Sosialisasi dan Edukasi Keamanan Informasi di SMKN 1 Kasreman

Bertempat di Aula Sekolah Menengah Kejuruan (SMK) Negeri 1 Kasreman, pada hari Rabu (17/0592025) Dinas Komunikasi, Informatika, Statistik, dan Persandian Kabupaten Ngawi menyelenggarakan Sosialisasi dan Edukasi Keamanan Informasi dengan tema “Etika Bermedia Sosial untuk Pencegahan Cyberbullying di Kalangan Pelajar”. Narasumber dalam kegiatan yang diikuti oleh ratusan pelajar SMKN 1 Ngawi tersebut adalah Siti Jariyah, psikolog klinis pada RSUD dr. Soeroto Kabupaten Ngawi.

Kepala SMKN 1 Kasreman, yang diwakili oleh Wakil Kepala Sekolah Bidang Sarana dan Prasarana, Widodo, dalam sambutannya menyampaikan rasa terima kasih atas terselenggaranya acara ini dan berharap dapat menciptakan lingkungan belajar yang aman, baik secara fisik maupun digital, khususnya di SMKN 1 Kasreman.

→ TUJUAN TUGAS
Tolong salin persis dari kutipan tentang sosialisasi keamanan informasi di atas semua teks mulai dari "Bertempat di Aula" terus ke bawah sampai "Soeroto Kabupaten Ngawi.".

→ MATERI TERKUMPUL
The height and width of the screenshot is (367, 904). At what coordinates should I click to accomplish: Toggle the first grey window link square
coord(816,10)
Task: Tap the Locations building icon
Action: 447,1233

→ PENYELESAIAN TUGAS
Bertempat di Aula Sekolah Menengah Kejuruan (SMK) Negeri 1 Kasreman, pada hari Rabu (17/0592025) Dinas Komunikasi, Informatika, Statistik, dan Persandian Kabupaten Ngawi menyelenggarakan Sosialisasi dan Edukasi Keamanan Informasi dengan tema “Etika Bermedia Sosial untuk Pencegahan Cyberbullying di Kalangan Pelajar”. Narasumber dalam kegiatan yang diikuti oleh ratusan pelajar SMKN 1 Ngawi tersebut adalah Siti Jariyah, psikolog klinis pada RSUD dr. Soeroto Kabupaten Ngawi.